Dataset entries:
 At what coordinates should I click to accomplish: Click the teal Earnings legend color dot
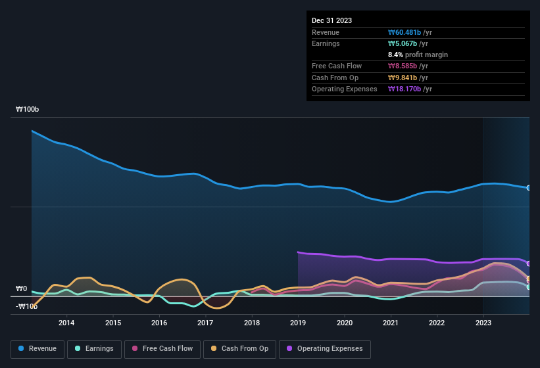pos(78,349)
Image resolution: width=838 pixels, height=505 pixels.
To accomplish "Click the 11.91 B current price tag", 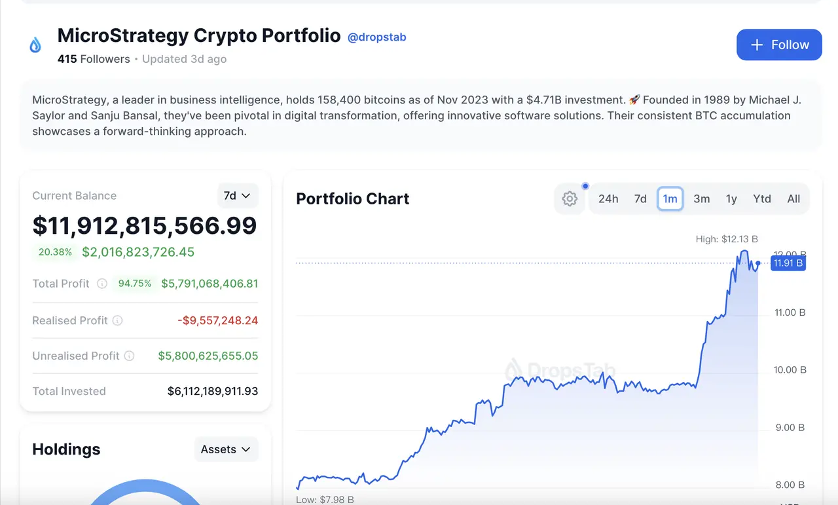I will (x=788, y=263).
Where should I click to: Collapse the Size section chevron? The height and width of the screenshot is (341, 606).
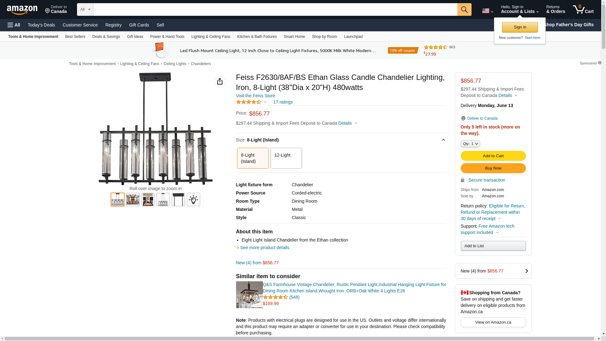(443, 140)
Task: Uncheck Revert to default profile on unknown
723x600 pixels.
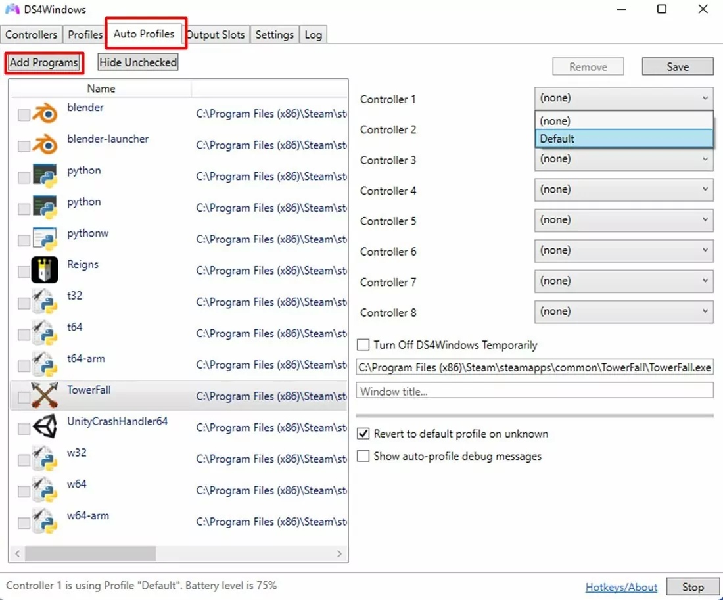Action: point(363,434)
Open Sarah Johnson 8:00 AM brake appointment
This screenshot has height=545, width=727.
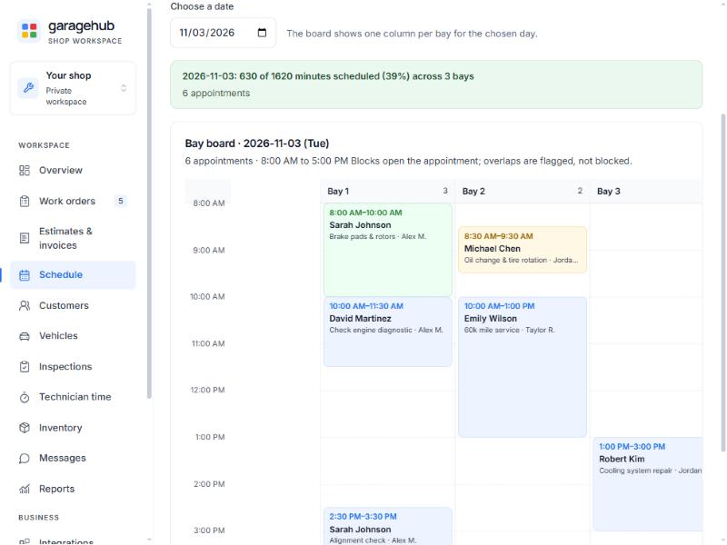pos(388,250)
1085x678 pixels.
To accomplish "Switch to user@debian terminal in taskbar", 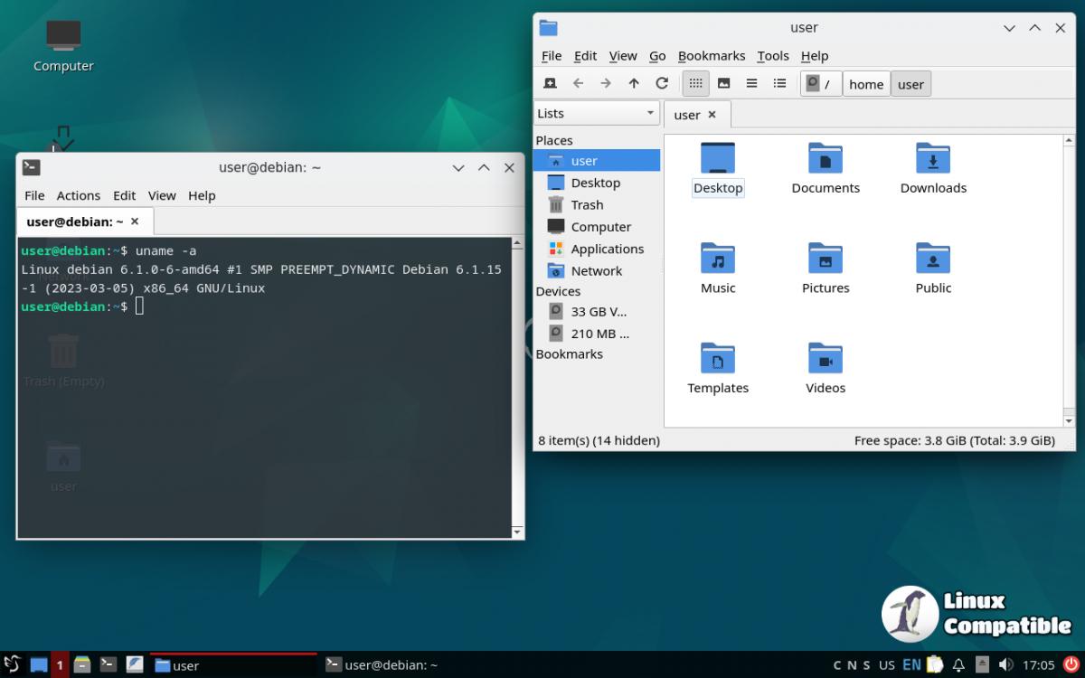I will tap(382, 665).
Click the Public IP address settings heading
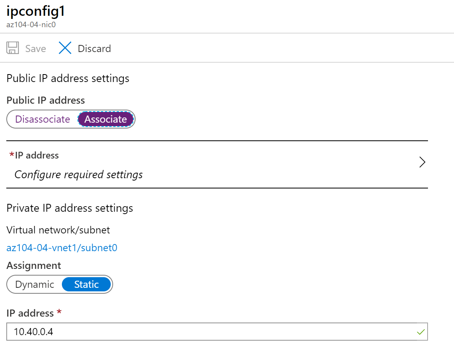Viewport: 454px width, 358px height. 67,78
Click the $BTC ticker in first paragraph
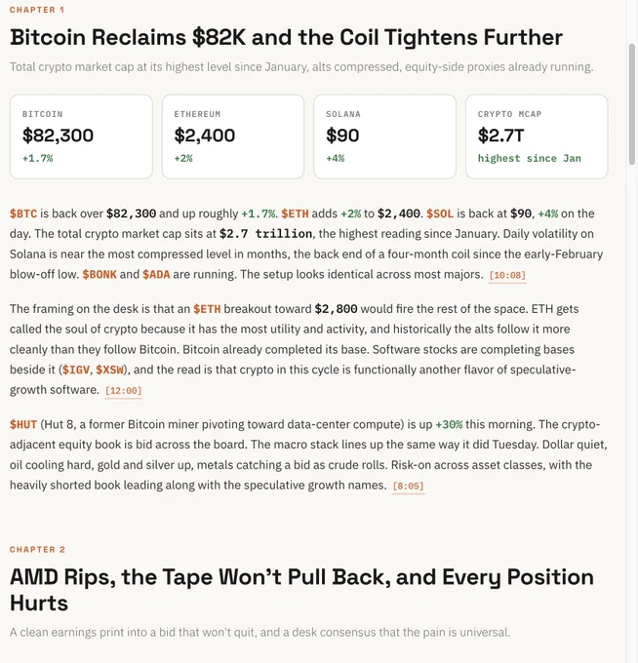Image resolution: width=638 pixels, height=663 pixels. (23, 214)
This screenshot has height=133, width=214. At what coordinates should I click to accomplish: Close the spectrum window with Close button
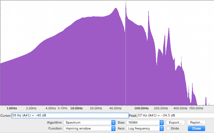click(x=197, y=128)
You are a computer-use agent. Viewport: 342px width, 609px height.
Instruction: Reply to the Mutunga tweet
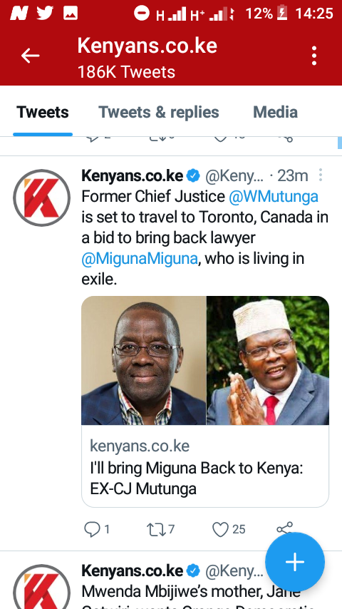click(x=92, y=529)
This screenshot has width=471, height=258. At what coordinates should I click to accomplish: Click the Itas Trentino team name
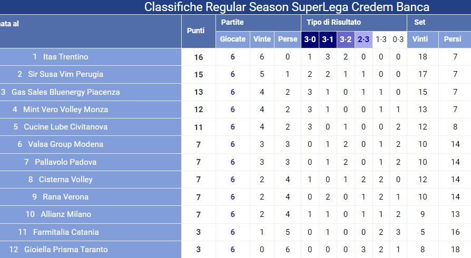point(65,57)
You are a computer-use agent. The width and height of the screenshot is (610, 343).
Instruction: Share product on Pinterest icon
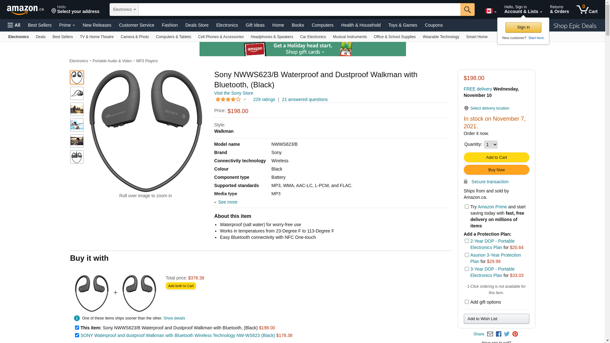coord(515,334)
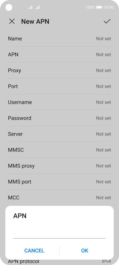Tap the white circle in status bar
This screenshot has width=119, height=265.
click(x=9, y=7)
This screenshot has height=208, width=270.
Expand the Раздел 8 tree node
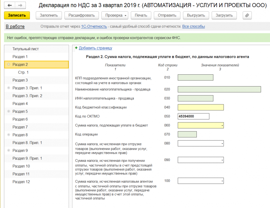click(x=9, y=135)
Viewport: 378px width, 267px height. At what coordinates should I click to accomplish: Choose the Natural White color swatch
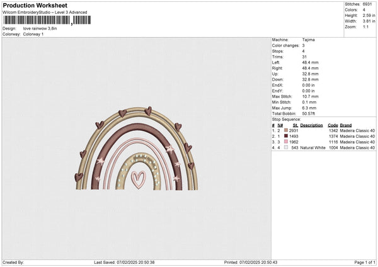coord(286,147)

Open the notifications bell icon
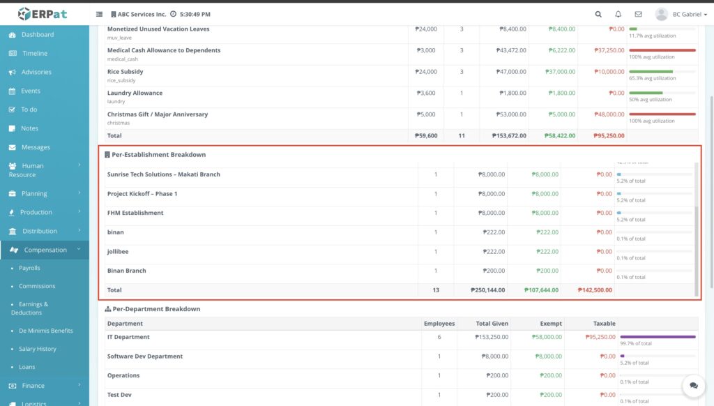click(x=618, y=14)
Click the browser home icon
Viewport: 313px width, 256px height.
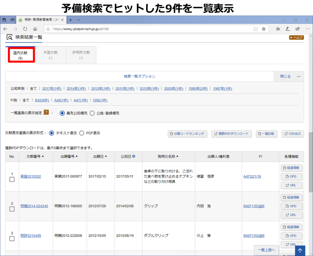pos(35,29)
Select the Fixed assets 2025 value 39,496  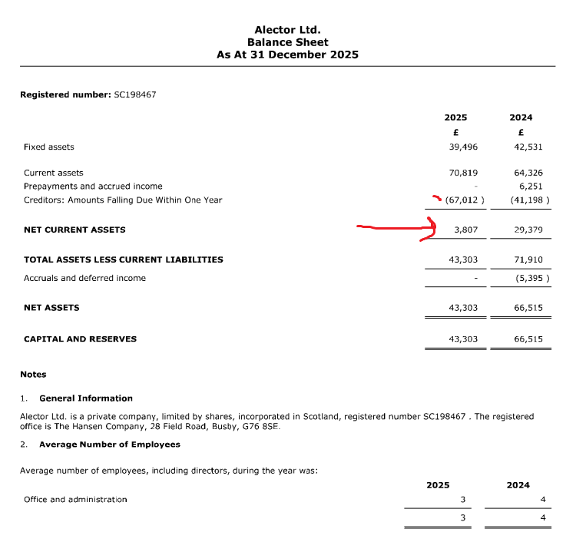pyautogui.click(x=463, y=147)
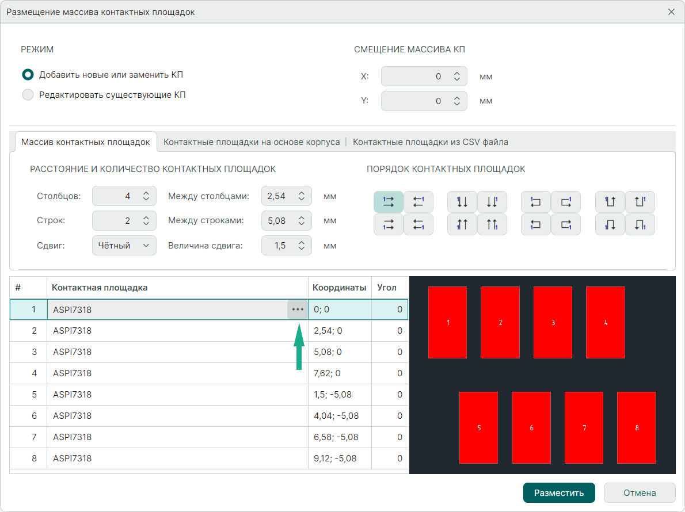Viewport: 685px width, 512px height.
Task: Open 'Контактные площадки из CSV файла' tab
Action: (430, 142)
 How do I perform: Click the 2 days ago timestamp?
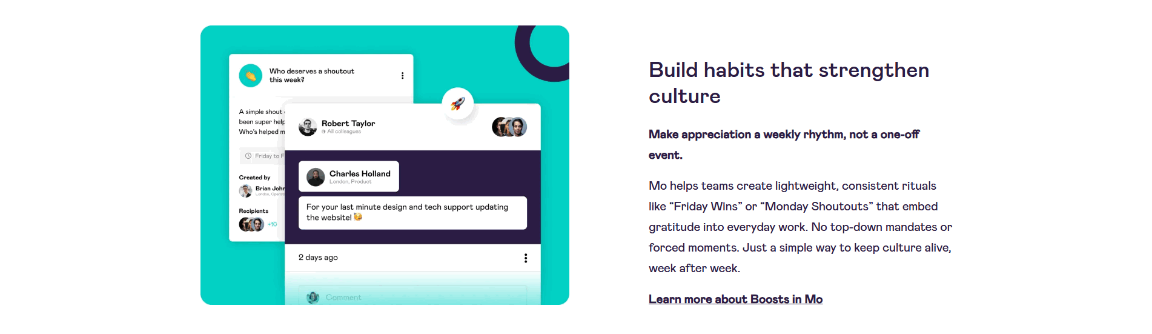(x=318, y=257)
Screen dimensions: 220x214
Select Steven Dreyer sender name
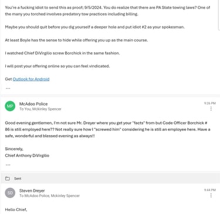click(x=32, y=191)
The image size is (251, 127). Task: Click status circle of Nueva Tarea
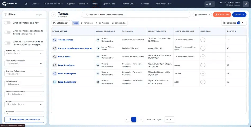[54, 57]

(What is needed)
Your copy should run from the line that has "Select Steven Dreyer sender name" through the last line above, exactly, with both ends in and pictures out.

(Written response)
Select Steven Dreyer sender name
click(x=32, y=191)
The image size is (251, 127). Task: Click status circle of Nueva Tarea
[54, 57]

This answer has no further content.